Jednak jego nominacja nie przyniosła oczekiwanej stabilizacji. Francuska scena polityczna od miesięcy znajduje się w stanie głębokiego impasu. Po wyborach z lipca 2024 roku parlament został rozbity na trzy niemal równe bloki:
- Lewicowy sojusz komunistów i socjalistów,
- Centrowy blok prezydencki,
- Prawicowy Rassemblement National pod przywództwem Marine Le Pen.
Żadne z ugrupowań nie jest w stanie samodzielnie sformować rządu, a próby budowania koalicji kończą się fiaskiem.
Opozycja żąda wyborów i ustąpienia Macrona
Po rezygnacji Lecornu opozycja domaga się rozpisania przedterminowych wyborów parlamentarnych, a część ugrupowań – w tym prawica i skrajna lewica – wprost apeluje o dymisję Emmanuela Macrona.
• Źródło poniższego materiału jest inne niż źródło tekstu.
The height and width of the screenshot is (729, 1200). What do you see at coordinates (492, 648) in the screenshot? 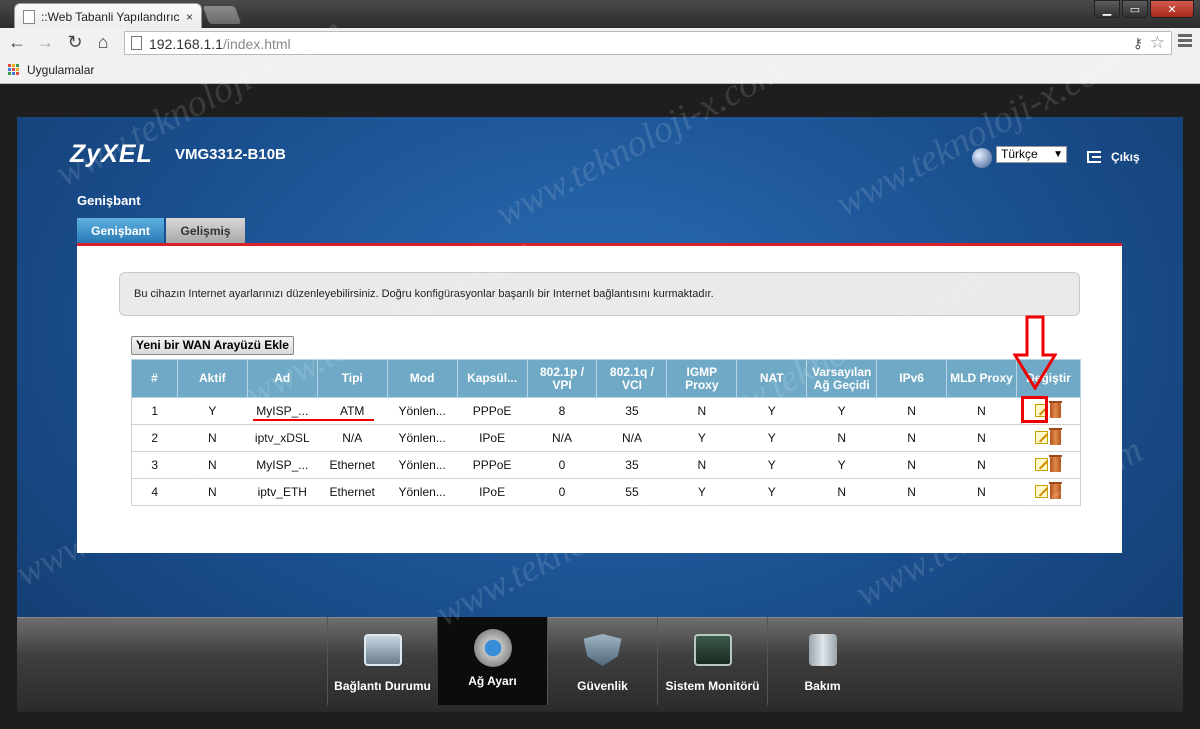
I see `network-settings-icon` at bounding box center [492, 648].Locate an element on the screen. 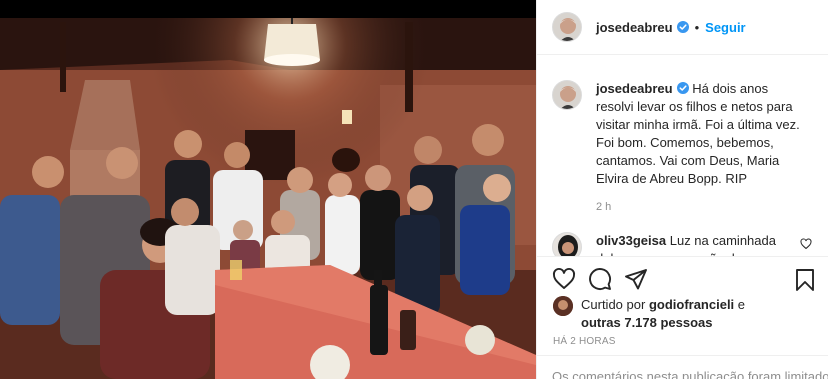 The image size is (828, 379). likes-prefix: Curtido por is located at coordinates (614, 304).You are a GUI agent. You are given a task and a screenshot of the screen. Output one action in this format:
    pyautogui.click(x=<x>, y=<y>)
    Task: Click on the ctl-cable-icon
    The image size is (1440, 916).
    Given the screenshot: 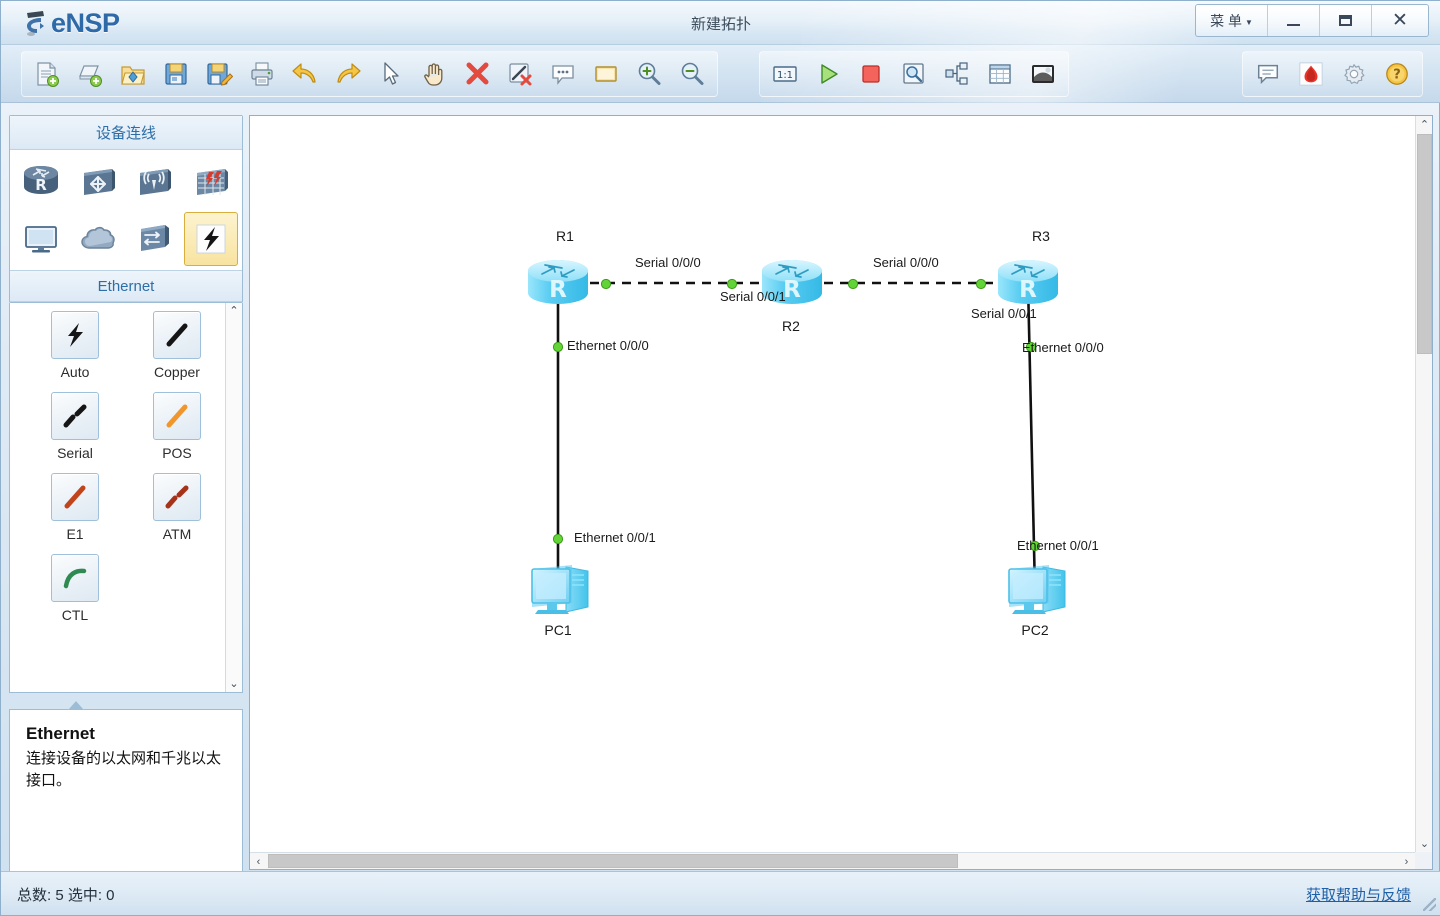 What is the action you would take?
    pyautogui.click(x=75, y=578)
    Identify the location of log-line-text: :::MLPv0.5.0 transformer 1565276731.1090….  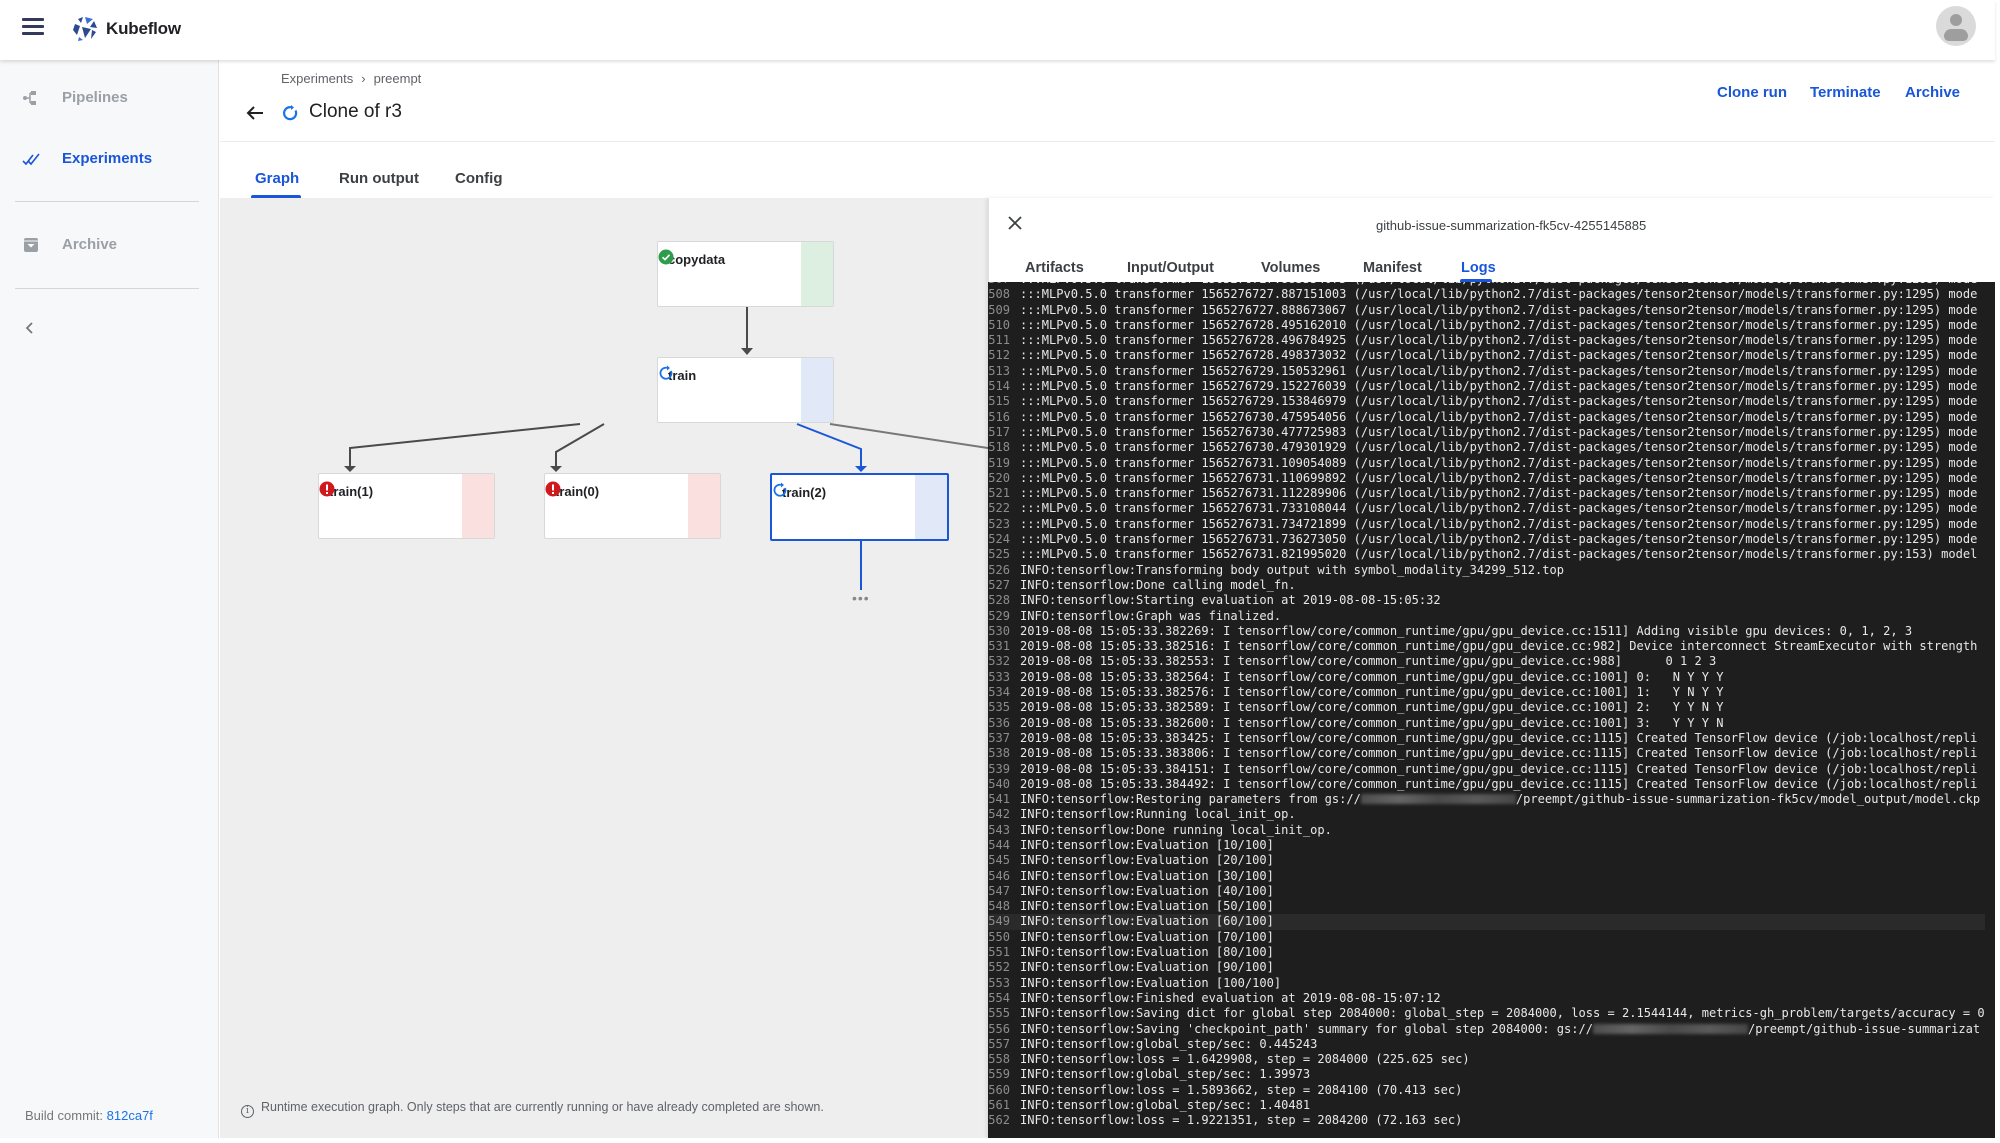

Prezydent jednak zapowiedział, że nie ustąpi przed końcem kadencji w 2027 roku, mimo narastającej presji politycznej i społecznej.

Prezydent Emmanuel Macron
Macron znalazł się w najtrudniejszej sytuacji od początku swoich rządów – oskarżany o arogancję i nieumiejętność budowania większości, stoi teraz przed koniecznością po raz szósty w ciągu dwóch lat powołać nowego premiera.
Francja w cieniu politycznego paraliżu
Kryzys trwa od początku 2025 roku, kiedy 74-letni François Bayrou objął urząd premiera po dymisji Gabriela Attala. Jego rząd upadł po tym, jak parlament odrzucił projekt budżetu, przewidujący cięcia wydatków o 44 miliardy euro. Lecornu miał odwrócić tę tendencję i przekonać deputowanych do kompromisu, ale polityczna mozaika Francji okazała się zbyt krucha.
Francja wchodzi tym samym w kolejny etap niepewności. Państwo, które przez dekady uchodziło za stabilne centrum europejskiej polityki, dziś zmaga się z własnym wewnętrznym kryzysem demokracji parlamentarnej.